Die Nachrichtenagentur Associated Press und andere Medien analysierten Finanzunterlagen, Zeugenaussagen und Gerichtsakten. Eine Anklägerin behauptete, Epstein habe sie an wohlhabende Bekannte "ausgeliehen", doch keine weiteren Opfer unterstützten diese Aussage. Die Ermittler konnten den Vorwurf nicht verifizieren.
Auch die Prüfung von Transaktionen mit hochkarätigen Persönlichkeiten förderte keine strafbaren Handlungen zutage. Trotz der ausgedehnten Suche gab es keine Belege für eine systematische Ausbeutung durch Epsteins Umfeld. Allerdings lässt die schiere Menge der Unterlagen die Möglichkeit offen, dass einige Details übersehen wurden.

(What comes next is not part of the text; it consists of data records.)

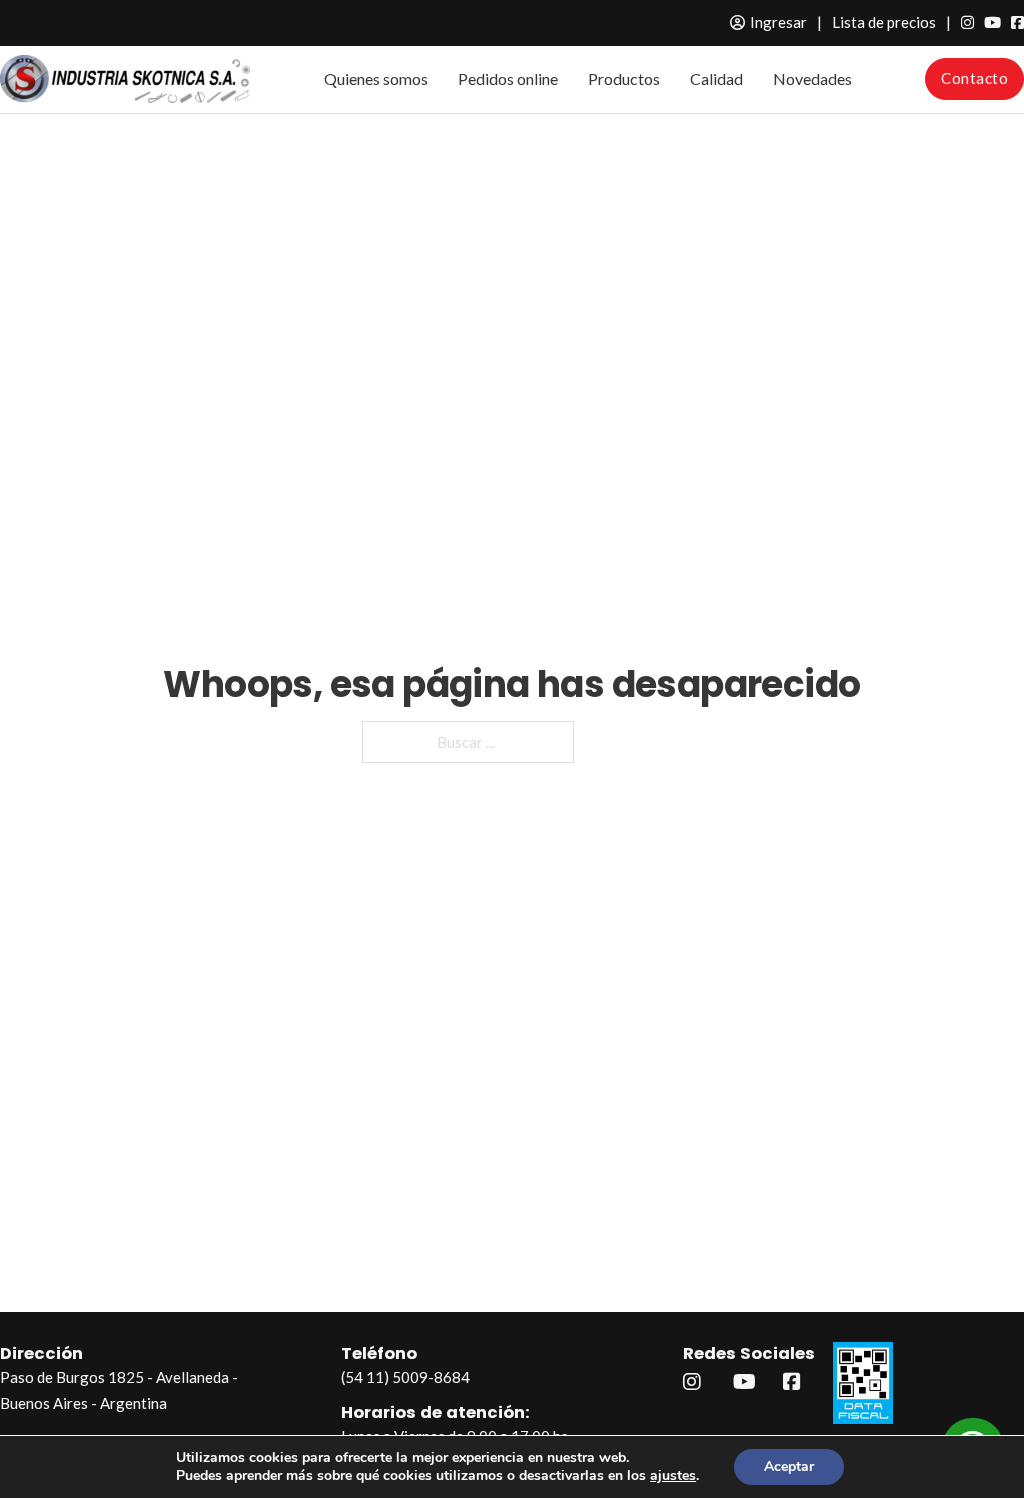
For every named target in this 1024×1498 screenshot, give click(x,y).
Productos (624, 78)
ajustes (673, 1476)
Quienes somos (376, 78)
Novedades (812, 78)
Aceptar (789, 1466)
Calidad (716, 78)
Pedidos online (508, 78)
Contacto (974, 78)
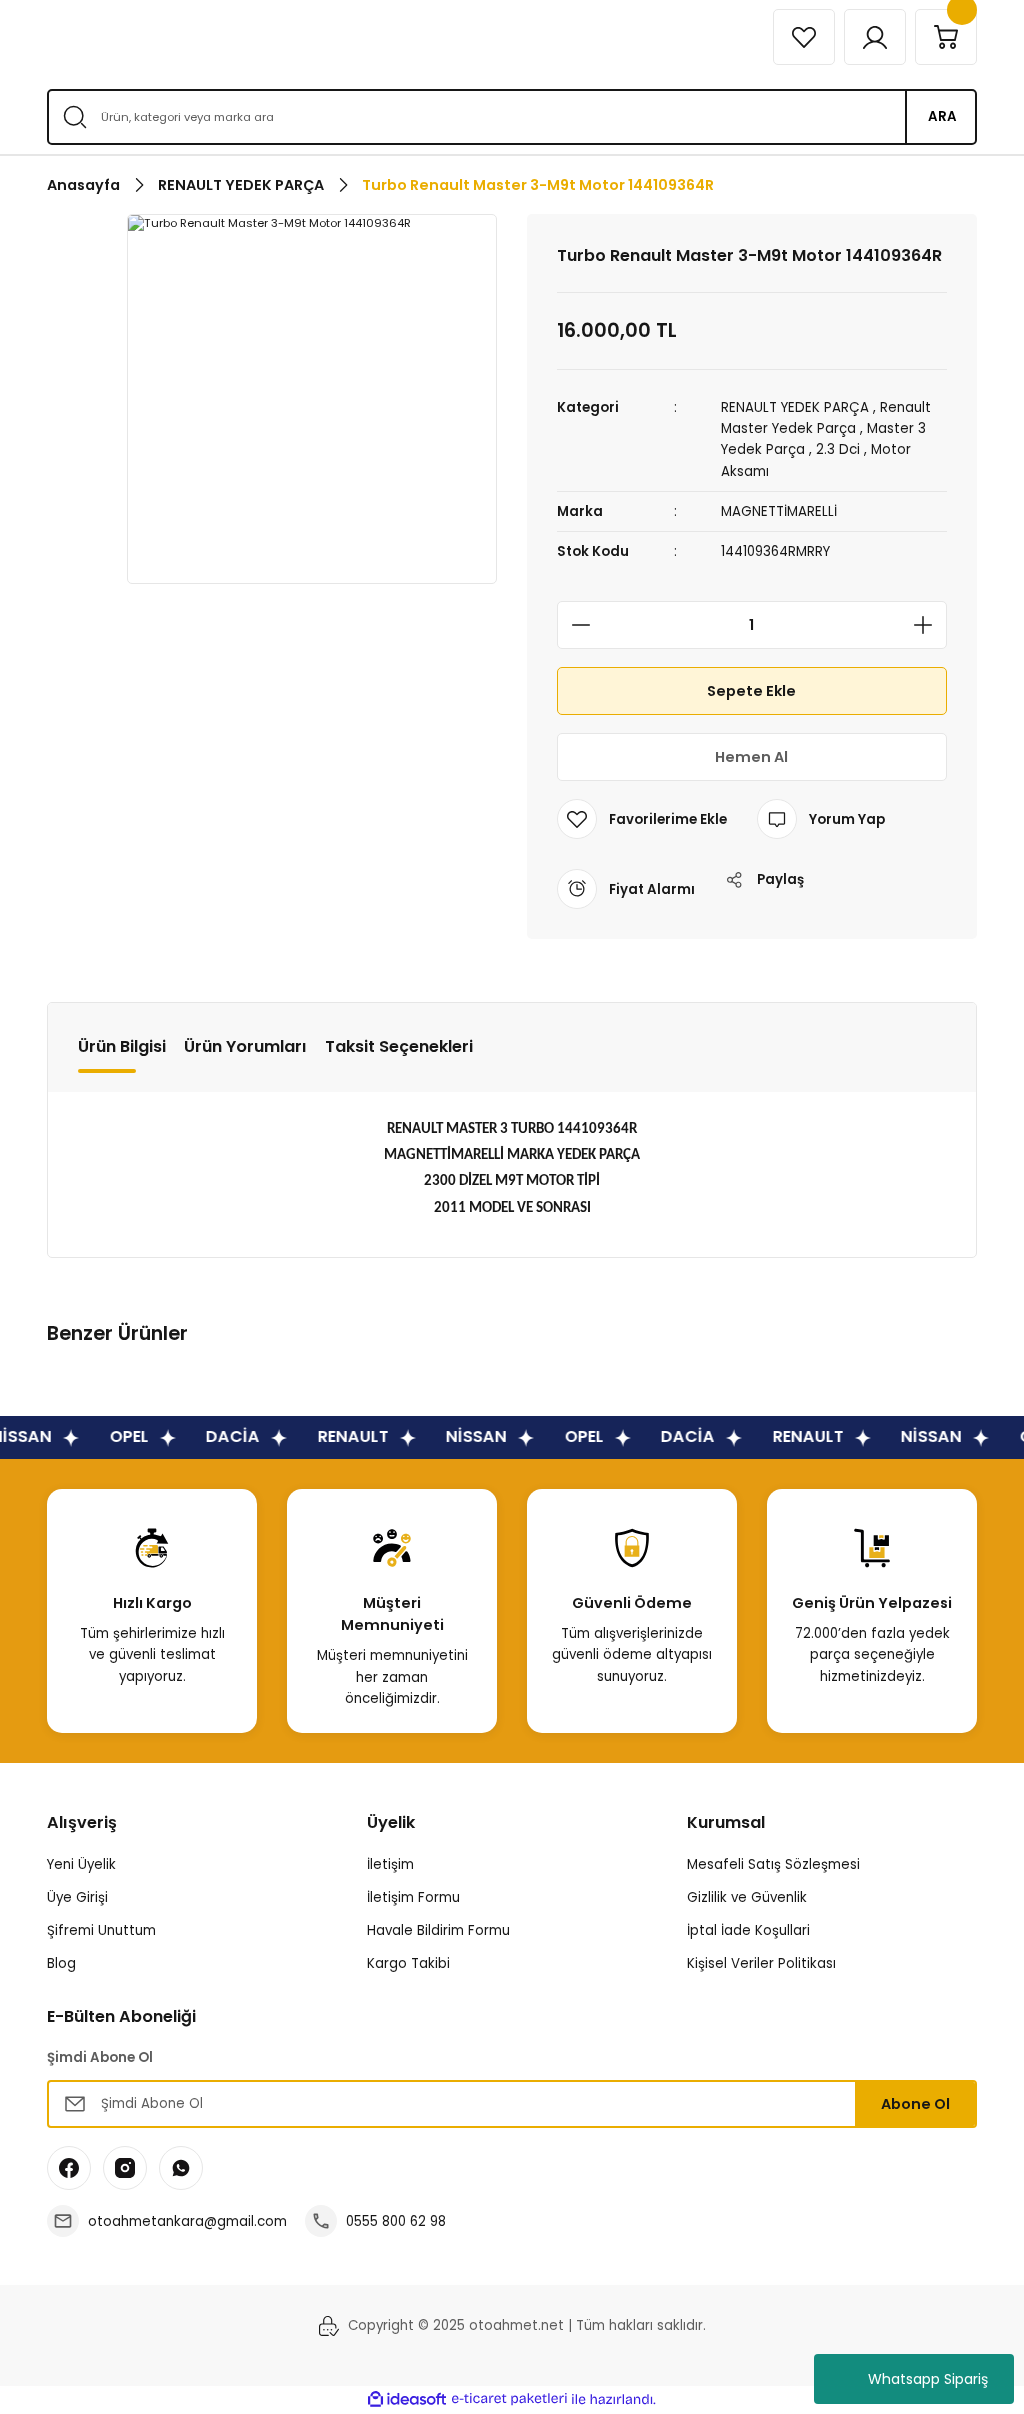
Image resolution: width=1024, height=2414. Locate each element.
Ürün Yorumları (245, 1046)
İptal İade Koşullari (748, 1930)
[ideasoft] (407, 2400)
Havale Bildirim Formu (438, 1930)
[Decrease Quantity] (575, 625)
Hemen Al (751, 757)
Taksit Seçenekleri (399, 1046)
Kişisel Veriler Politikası (761, 1963)
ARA (942, 116)
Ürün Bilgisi (122, 1046)
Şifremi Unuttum (101, 1930)
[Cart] (946, 37)
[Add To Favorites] (642, 819)
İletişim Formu (413, 1897)
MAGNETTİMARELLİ (779, 511)
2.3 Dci (838, 449)
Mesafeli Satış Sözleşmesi (773, 1864)
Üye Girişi (77, 1897)
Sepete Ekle (751, 691)
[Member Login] (875, 37)
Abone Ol (915, 2104)
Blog (61, 1963)
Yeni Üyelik (81, 1864)
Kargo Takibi (408, 1963)
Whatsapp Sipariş (928, 2379)
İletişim (390, 1864)
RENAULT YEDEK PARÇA (795, 407)
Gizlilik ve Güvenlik (747, 1897)
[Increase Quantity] (929, 625)
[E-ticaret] (509, 2399)
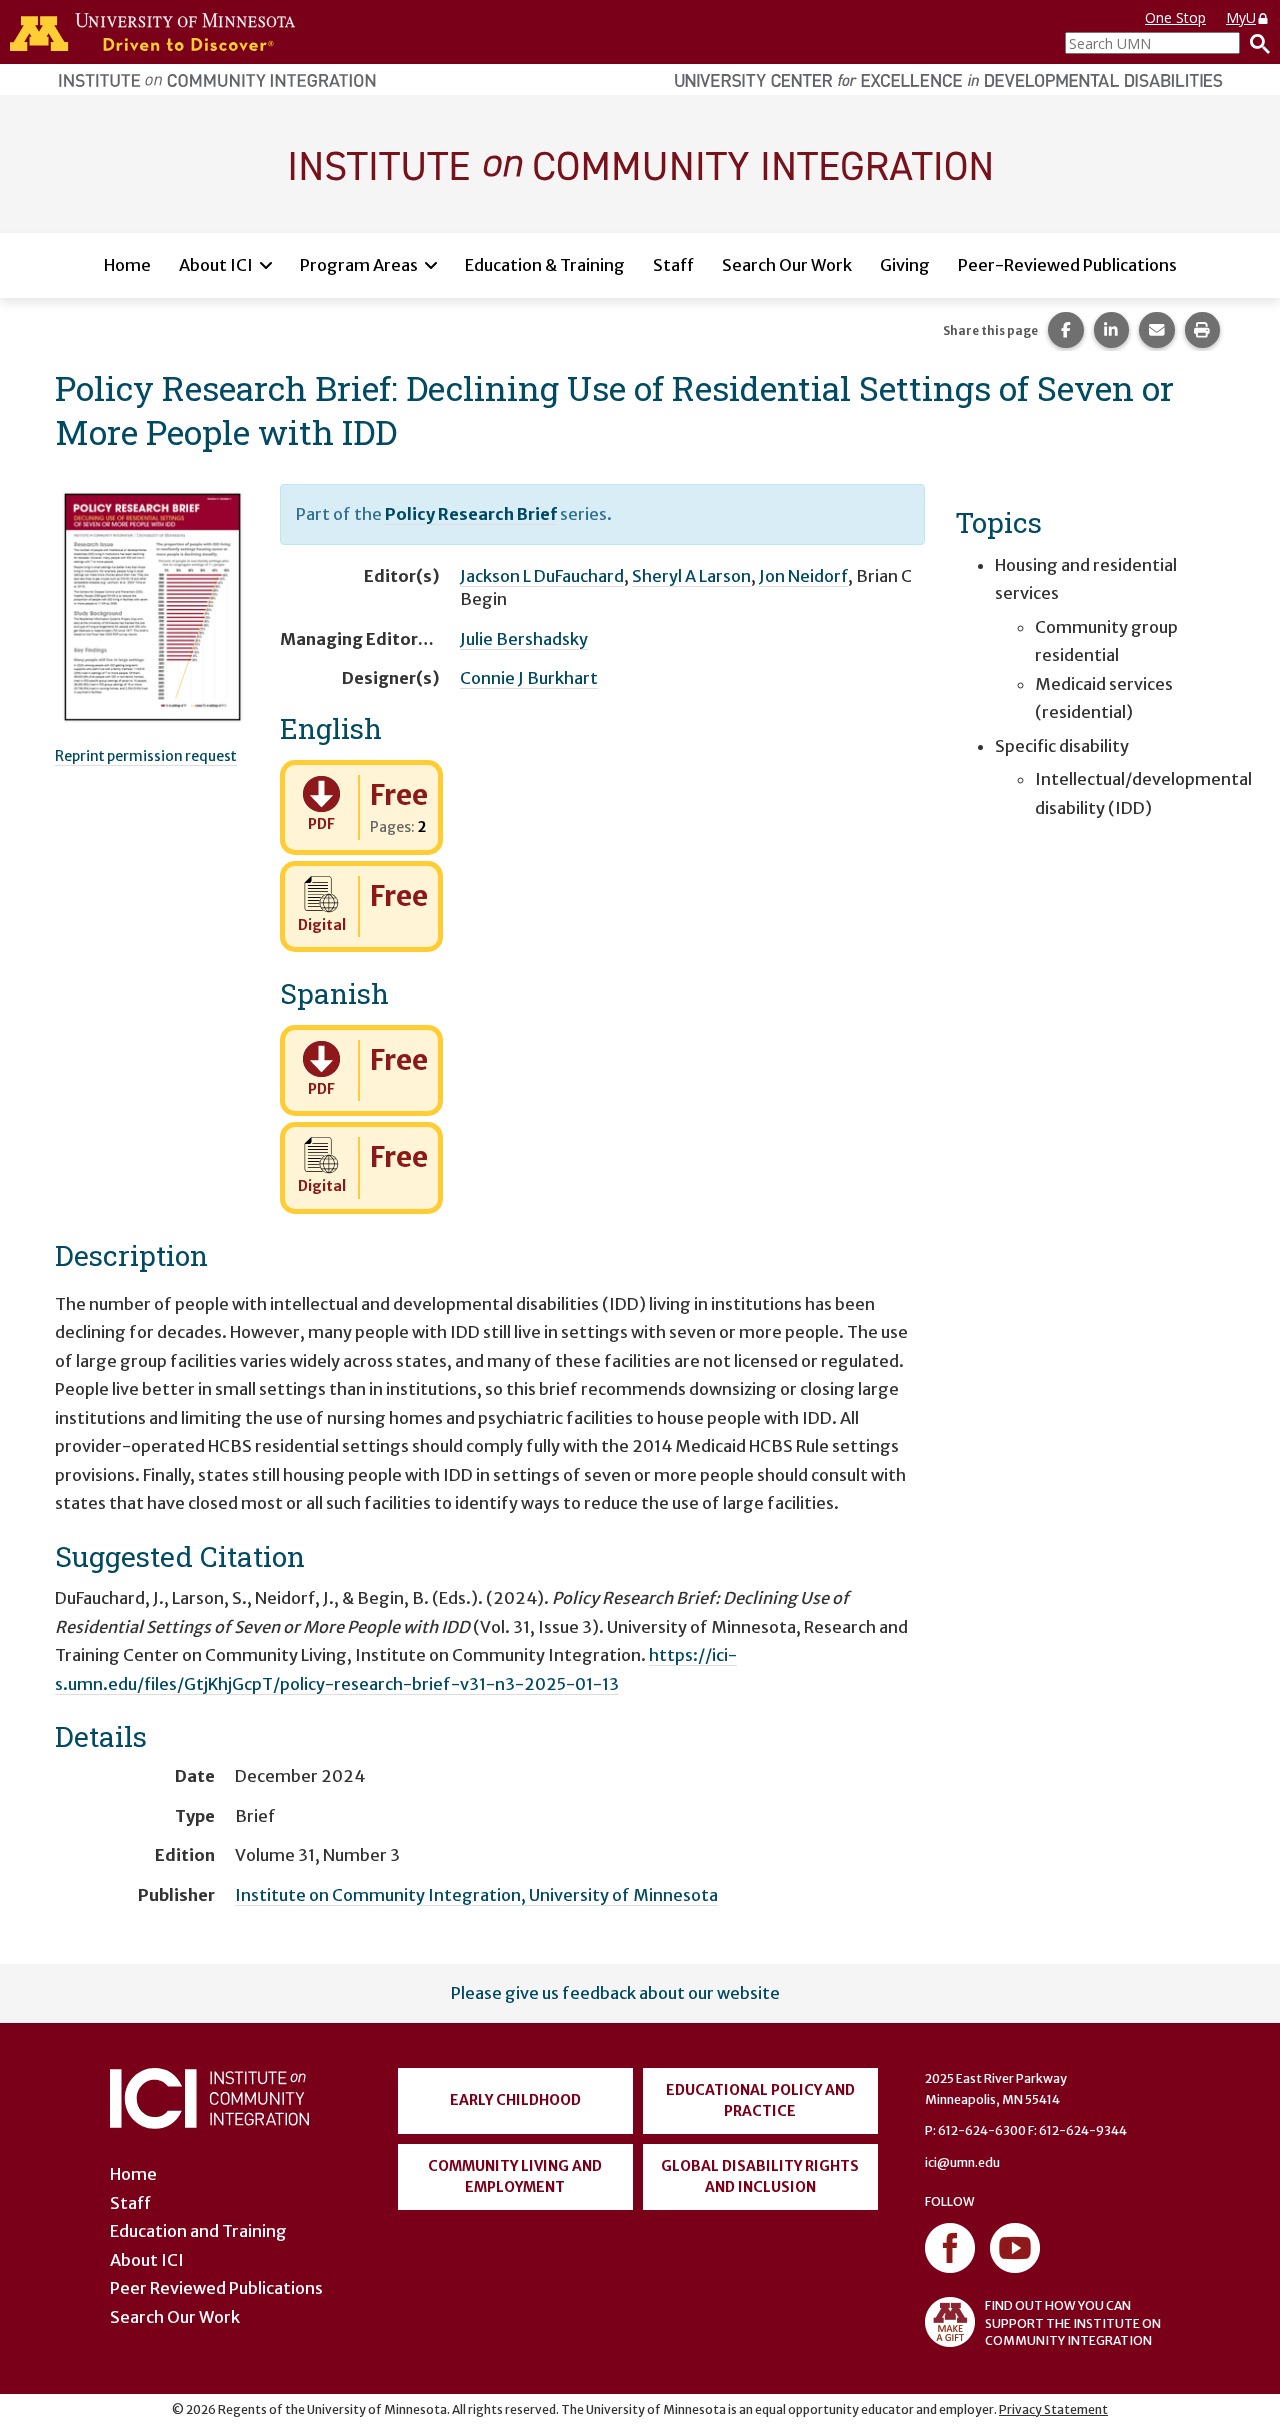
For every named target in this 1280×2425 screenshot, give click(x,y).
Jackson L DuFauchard (542, 576)
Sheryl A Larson (691, 576)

Die Ergebnisse bestätigen Epsteins direkten Missbrauch von Mädchen. Doch die weitergehende Theorie, er habe ein Netzwerk von Opfern für die Elite organisiert, bleibt ohne Bestätigung. Die Ermittlungen werden ohne Nachweis eines koordinierten Systems jenseits von Epsteins eigenen Verbrechen abgeschlossen. Millionen Seiten wurden durchforstet, doch aus der Überprüfung werden keine weiteren Anklagen resultieren. Der Fall zeigt sowohl den Umfang der Untersuchungen als auch die Grenzen dessen, was sich beweisen ließ.